# E-motor Zebco Rhino Cobold V 18



## globus59 (12. Dezember 2012)

Hallo zusammen,
ich habe eine Frage zu einem E-motor. Mein Aluboot wiegt 59 kg und ich möchte es mit einem E-motor betreiben, nicht zum schleppen etc. sondern um auf einem 5km langen Stausee das Rudern zu unterstützen. Wichtig wäre mir der Betrieb mit einer 12 Volt Autobatterie. Oben genannter Motor soll dafür geeignet sein. Hat ihn vielleicht jemand und kann was dazu sagen? Wie gesagt, nur zum gemütlich hin und her zu tuckern und in Buchten wo Benziner verboten sind. Hat jemand Erfahrung und kann sie mir mitteilen? Vielen Dank für Eure Hilfe!
vG Carmen


----------



## ahoicat (13. Juli 2014)

*AW: E-motor Zebco Rhino Cobold V 18*

Hallo, 

Habe den Motor selber an meinem Schlauchcat (55kg) in Betrieb (als Flautenschieber), und leider ist er schnell defekt gewesen (und leider geblieben)! Folgendes zum Motor:

1. Er ist nicht salzwasserfest, hatte ihn selber aber nur im Süßwasser im Betrieb.

################

### [Aufgaben]
[a] Wandle die Zeilen der Datensätze in eine JSON-Liste von Zeichenketten um, eine pro Zeile und ohne Leerzeilen. Nimm dafür die Zeilen ab der Zeile mit „Locate an element on the screen. The“ bis einschließlich der Zeile mit „(441, 243).“.
[b] Setze den Forumsthread über den Elektromotor Zebco Rhino Cobold V 18 fort, wo er aufhört.
Der Forumsthread und die Datensätze haben nichts miteinander zu tun.

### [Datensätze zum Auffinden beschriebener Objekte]

################

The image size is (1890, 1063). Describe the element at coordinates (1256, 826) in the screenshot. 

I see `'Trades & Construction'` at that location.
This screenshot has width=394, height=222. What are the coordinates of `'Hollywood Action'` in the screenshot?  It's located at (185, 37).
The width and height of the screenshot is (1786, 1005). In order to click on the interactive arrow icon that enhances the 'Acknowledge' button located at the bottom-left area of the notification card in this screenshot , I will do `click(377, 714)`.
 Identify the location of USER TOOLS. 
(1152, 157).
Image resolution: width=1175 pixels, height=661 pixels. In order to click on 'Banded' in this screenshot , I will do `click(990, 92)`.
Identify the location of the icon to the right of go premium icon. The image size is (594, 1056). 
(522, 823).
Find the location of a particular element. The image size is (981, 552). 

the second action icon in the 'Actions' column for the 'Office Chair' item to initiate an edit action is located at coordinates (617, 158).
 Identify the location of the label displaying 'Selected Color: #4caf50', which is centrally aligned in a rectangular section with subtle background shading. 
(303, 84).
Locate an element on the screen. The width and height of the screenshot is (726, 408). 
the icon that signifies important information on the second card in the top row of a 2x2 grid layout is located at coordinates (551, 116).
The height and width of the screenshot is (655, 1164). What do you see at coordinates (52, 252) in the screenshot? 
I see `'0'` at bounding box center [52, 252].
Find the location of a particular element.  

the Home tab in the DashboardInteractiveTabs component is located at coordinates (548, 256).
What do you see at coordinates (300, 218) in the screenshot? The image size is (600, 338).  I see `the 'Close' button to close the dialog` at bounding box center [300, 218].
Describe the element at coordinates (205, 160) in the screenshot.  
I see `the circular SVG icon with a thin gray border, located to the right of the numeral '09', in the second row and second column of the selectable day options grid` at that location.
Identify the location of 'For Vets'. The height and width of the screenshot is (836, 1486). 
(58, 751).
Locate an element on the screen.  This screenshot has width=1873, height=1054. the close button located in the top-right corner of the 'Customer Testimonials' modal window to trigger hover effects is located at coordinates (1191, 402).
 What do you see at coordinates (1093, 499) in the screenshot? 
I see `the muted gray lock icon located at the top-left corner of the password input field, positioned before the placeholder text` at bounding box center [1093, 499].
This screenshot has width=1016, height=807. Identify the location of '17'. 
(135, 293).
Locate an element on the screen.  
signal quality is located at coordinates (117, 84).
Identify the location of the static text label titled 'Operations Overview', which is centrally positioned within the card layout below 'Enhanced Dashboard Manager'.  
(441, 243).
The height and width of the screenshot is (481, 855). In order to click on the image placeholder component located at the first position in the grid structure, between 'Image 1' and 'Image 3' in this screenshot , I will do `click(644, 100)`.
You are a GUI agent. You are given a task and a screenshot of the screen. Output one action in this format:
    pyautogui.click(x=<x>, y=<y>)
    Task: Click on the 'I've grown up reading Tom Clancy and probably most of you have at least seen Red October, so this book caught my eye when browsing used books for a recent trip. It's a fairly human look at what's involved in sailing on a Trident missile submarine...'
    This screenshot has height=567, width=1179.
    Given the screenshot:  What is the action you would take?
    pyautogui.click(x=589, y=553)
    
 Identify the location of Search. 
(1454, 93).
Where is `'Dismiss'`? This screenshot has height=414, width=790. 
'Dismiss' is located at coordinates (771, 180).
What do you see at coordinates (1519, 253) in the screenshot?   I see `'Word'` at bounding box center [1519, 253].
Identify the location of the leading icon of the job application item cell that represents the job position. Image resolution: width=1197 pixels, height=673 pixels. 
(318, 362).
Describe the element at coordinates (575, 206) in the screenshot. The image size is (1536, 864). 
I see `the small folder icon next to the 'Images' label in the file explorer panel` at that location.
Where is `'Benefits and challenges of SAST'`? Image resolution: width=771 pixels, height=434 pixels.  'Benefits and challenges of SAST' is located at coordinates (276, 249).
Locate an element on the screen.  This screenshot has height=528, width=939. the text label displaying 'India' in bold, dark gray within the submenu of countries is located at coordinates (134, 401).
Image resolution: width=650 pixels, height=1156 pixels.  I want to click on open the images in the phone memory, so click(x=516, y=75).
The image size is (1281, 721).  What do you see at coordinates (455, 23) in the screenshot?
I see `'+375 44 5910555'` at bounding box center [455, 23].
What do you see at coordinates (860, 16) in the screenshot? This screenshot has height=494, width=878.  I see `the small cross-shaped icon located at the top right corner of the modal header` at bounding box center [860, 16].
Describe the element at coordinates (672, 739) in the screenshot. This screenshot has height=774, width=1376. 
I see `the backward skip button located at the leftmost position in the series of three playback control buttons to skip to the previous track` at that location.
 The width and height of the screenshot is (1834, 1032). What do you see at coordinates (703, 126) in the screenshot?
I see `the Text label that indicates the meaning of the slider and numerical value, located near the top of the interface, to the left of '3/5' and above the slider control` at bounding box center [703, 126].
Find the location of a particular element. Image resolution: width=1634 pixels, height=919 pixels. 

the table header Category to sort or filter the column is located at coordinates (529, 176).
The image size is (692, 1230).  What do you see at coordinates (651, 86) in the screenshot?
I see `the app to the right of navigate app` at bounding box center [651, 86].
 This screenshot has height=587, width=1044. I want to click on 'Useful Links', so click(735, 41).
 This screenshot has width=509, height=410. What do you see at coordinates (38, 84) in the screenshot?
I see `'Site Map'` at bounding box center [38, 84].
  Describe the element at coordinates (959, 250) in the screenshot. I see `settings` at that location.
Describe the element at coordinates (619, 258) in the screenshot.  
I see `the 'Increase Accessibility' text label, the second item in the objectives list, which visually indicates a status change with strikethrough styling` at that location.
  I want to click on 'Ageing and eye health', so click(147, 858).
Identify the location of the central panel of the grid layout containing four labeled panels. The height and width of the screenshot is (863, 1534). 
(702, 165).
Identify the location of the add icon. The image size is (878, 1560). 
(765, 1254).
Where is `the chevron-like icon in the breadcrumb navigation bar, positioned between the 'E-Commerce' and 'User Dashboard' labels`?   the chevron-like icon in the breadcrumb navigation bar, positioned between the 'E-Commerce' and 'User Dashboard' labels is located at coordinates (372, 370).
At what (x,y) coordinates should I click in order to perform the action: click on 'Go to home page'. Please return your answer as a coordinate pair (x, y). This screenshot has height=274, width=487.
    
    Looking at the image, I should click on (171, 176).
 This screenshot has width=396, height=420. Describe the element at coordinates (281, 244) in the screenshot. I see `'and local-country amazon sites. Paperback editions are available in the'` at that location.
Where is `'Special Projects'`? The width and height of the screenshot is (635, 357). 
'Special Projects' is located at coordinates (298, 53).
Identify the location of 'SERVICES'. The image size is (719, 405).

################

### [Antworten]
[a]
[
  "Locate an element on the screen. The width and height of the screenshot is (726, 408). ",
  "the icon that signifies important information on the second card in the top row of a 2x2 grid layout is located at coordinates (551, 116).",
  "The height and width of the screenshot is (655, 1164). What do you see at coordinates (52, 252) in the screenshot? ",
  "I see `'0'` at bounding box center [52, 252].",
  "Find the location of a particular element.  ",
  "the Home tab in the DashboardInteractiveTabs component is located at coordinates (548, 256).",
  "What do you see at coordinates (300, 218) in the screenshot? The image size is (600, 338).  I see `the 'Close' button to close the dialog` at bounding box center [300, 218].",
  "Describe the element at coordinates (205, 160) in the screenshot.  ",
  "I see `the circular SVG icon with a thin gray border, located to the right of the numeral '09', in the second row and second column of the selectable day options grid` at that location.",
  "Identify the location of 'For Vets'. The height and width of the screenshot is (836, 1486). ",
  "(58, 751).",
  "Locate an element on the screen.  This screenshot has width=1873, height=1054. the close button located in the top-right corner of the 'Customer Testimonials' modal window to trigger hover effects is located at coordinates (1191, 402).",
  " What do you see at coordinates (1093, 499) in the screenshot? ",
  "I see `the muted gray lock icon located at the top-left corner of the password input field, positioned before the placeholder text` at bounding box center [1093, 499].",
  "This screenshot has width=1016, height=807. Identify the location of '17'. ",
  "(135, 293).",
  "Locate an element on the screen.  ",
  "signal quality is located at coordinates (117, 84).",
  "Identify the location of the static text label titled 'Operations Overview', which is centrally positioned within the card layout below 'Enhanced Dashboard Manager'.  ",
  "(441, 243)."
]

[b]
2. Der Hauptschaden war ein minimaler Wassereinbruch in den Motor von oben. Leider ist der Cobold nämlich nicht annähernd ausreichend abgedichtet, so dass Wasser leicht eindringt und wenn einmal drin, den Motor vollkommen verrotten läßt!
3. Auch die Schalter sind ein Schwachpunkt (normale Haushaltsware! natürlich in keinster Weise irgendwie Wasser-geeignet). Ständiger Wackelkontakte sind die Folge (nicht nur bei mir).
4. Edelsoft in Hamburg (tätig via Amazon) kann ich als Händler NICHT empfehlen, denn ich bin auf den Schaden sitzen geblieben. Gewährleitung wurde verweigert und Edelsoft meldet sich ganz einfach nie (weder per Mail, noch am Telefon).

Leider kann man für rund 100€ wohl nicht mehr verlangen! Die Idee des Motors ist gut, für kleine Boote fast perfekt. Wenn auch mit 12V-Akku nicht wirklich viel geht (eigentlich braucht man minimal die 2.Stufe und die ist gegen schwachen Wind oder Stömung schon am Limit), und trotz der (zu) geringen Leistung der Akku sehr schnell ausgelutscht ist.

So ist es leider. Toll wäre ein integrierter LiIon-Akku oben fest und wasserdicht eingebaut, mit Stecker zum Laden. Dann würd ich auch das 3-fache ausgeben .


----------



## Bieroholiker (26. Dezember 2014)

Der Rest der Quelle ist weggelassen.